Swap "dropdown" for "drop-down menu" everywhere it occurs in the lines below, and leave every other part of the lines untouched.

Raw records:
========================================================================
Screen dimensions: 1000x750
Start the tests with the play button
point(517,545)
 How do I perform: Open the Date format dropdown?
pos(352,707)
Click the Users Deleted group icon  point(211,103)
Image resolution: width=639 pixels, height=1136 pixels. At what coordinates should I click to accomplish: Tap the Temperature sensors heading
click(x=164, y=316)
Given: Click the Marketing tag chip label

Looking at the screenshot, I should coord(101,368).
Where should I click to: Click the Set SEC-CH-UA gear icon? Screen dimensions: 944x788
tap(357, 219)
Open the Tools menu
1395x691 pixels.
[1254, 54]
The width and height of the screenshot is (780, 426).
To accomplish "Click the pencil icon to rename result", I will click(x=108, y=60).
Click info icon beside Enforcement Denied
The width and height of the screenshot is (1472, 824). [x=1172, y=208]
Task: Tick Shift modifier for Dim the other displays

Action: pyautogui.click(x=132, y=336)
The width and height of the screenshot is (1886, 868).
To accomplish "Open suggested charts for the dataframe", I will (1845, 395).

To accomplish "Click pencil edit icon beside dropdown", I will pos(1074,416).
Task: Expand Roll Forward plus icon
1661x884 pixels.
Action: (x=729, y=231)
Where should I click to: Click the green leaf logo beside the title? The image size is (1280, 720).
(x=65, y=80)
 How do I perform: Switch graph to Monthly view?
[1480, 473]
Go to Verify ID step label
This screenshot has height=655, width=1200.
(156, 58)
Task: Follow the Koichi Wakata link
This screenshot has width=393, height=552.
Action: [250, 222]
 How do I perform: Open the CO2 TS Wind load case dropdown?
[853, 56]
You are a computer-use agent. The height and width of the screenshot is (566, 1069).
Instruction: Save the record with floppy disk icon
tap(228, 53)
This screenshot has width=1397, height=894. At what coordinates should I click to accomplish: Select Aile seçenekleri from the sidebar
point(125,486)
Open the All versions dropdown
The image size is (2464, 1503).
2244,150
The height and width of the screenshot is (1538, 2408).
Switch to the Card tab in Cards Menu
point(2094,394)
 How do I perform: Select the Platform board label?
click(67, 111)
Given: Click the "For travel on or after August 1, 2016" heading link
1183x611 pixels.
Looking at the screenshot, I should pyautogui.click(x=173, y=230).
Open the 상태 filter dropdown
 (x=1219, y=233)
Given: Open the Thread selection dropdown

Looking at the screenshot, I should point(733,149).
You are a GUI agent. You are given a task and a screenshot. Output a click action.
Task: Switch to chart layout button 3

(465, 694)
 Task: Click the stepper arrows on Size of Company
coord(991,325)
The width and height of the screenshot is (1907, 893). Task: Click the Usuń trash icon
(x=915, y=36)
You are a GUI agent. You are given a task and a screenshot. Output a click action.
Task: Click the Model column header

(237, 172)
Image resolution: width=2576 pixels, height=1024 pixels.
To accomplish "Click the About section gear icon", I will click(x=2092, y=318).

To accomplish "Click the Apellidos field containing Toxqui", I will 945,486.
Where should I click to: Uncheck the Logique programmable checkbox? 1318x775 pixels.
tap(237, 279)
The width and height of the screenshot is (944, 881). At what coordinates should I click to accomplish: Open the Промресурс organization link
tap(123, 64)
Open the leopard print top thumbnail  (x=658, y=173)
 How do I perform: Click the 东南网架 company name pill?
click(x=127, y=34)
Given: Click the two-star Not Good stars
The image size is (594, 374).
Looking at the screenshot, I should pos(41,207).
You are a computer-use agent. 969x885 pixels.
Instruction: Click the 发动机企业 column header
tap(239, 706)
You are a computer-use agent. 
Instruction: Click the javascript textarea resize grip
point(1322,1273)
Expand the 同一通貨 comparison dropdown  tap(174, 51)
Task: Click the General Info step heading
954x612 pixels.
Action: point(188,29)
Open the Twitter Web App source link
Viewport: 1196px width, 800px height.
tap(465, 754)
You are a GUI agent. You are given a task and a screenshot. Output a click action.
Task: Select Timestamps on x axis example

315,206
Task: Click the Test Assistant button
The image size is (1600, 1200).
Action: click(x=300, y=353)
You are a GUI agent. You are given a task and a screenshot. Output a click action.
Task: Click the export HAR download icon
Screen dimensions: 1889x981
========================================================================
FULL ANSWER →
Screen dimensions: 1000x750
Start the tests with the play button
point(517,545)
 How do I perform: Open the Date format drop-down menu?
pos(352,707)
Click the Users Deleted group icon  point(211,103)
Image resolution: width=639 pixels, height=1136 pixels. At what coordinates should I click to accomplish: Tap the Temperature sensors heading
click(x=164, y=316)
Given: Click the Marketing tag chip label

Looking at the screenshot, I should coord(101,368).
Where should I click to: Click the Set SEC-CH-UA gear icon? Screen dimensions: 944x788
tap(357, 219)
Open the Tools menu
1395x691 pixels.
[1254, 54]
The width and height of the screenshot is (780, 426).
To accomplish "Click the pencil icon to rename result", I will click(x=108, y=60).
Click info icon beside Enforcement Denied
The width and height of the screenshot is (1472, 824). [x=1172, y=208]
Task: Tick Shift modifier for Dim the other displays

Action: pyautogui.click(x=132, y=336)
The width and height of the screenshot is (1886, 868).
To accomplish "Open suggested charts for the dataframe", I will (1845, 395).

To accomplish "Click pencil edit icon beside drop-down menu", I will pos(1074,416).
Task: Expand Roll Forward plus icon
1661x884 pixels.
Action: (x=729, y=231)
Where should I click to: Click the green leaf logo beside the title? The image size is (1280, 720).
(x=65, y=80)
 How do I perform: Switch graph to Monthly view?
[1480, 473]
Go to Verify ID step label
This screenshot has height=655, width=1200.
(156, 58)
Task: Follow the Koichi Wakata link
This screenshot has width=393, height=552.
Action: [250, 222]
 How do I perform: Open the CO2 TS Wind load case drop-down menu?
[853, 56]
You are a computer-use agent. The height and width of the screenshot is (566, 1069).
Instruction: Save the record with floppy disk icon
tap(228, 53)
This screenshot has width=1397, height=894. At what coordinates should I click to accomplish: Select Aile seçenekleri from the sidebar
point(125,486)
Open the All versions drop-down menu
The image size is (2464, 1503).
2244,150
The height and width of the screenshot is (1538, 2408).
Switch to the Card tab in Cards Menu
point(2094,394)
 How do I perform: Select the Platform board label?
click(67, 111)
Given: Click the "For travel on or after August 1, 2016" heading link
1183x611 pixels.
Looking at the screenshot, I should pyautogui.click(x=173, y=230).
Open the 상태 filter drop-down menu
 (x=1219, y=233)
Given: Open the Thread selection drop-down menu

Looking at the screenshot, I should point(733,149).
You are a GUI agent. You are given a task and a screenshot. Output a click action.
Task: Switch to chart layout button 3

(465, 694)
 Task: Click the stepper arrows on Size of Company
coord(991,325)
The width and height of the screenshot is (1907, 893). Task: Click the Usuń trash icon
(x=915, y=36)
You are a GUI agent. You are given a task and a screenshot. Output a click action.
Task: Click the Model column header

(237, 172)
Image resolution: width=2576 pixels, height=1024 pixels.
To accomplish "Click the About section gear icon", I will click(x=2092, y=318).

To accomplish "Click the Apellidos field containing Toxqui", I will 945,486.
Where should I click to: Uncheck the Logique programmable checkbox? 1318x775 pixels.
tap(237, 279)
The width and height of the screenshot is (944, 881). At what coordinates should I click to accomplish: Open the Промресурс organization link
tap(123, 64)
Open the leopard print top thumbnail  (x=658, y=173)
 How do I perform: Click the 东南网架 company name pill?
click(x=127, y=34)
Given: Click the two-star Not Good stars
The image size is (594, 374).
Looking at the screenshot, I should pos(41,207).
You are a computer-use agent. 969x885 pixels.
Instruction: Click the 发动机企业 column header
tap(239, 706)
You are a computer-use agent. 
Instruction: Click the javascript textarea resize grip
point(1322,1273)
Expand the 同一通貨 comparison drop-down menu  tap(174, 51)
Task: Click the General Info step heading
954x612 pixels.
Action: point(188,29)
Open the Twitter Web App source link
Viewport: 1196px width, 800px height.
tap(465, 754)
You are a GUI agent. You are given a task and a screenshot. Output a click action.
Task: Select Timestamps on x axis example

315,206
Task: Click the Test Assistant button
The image size is (1600, 1200).
Action: click(x=300, y=353)
You are a GUI agent. You are given a task and a screenshot. Output a click action.
Task: Click the export HAR download icon
Screen dimensions: 1889x981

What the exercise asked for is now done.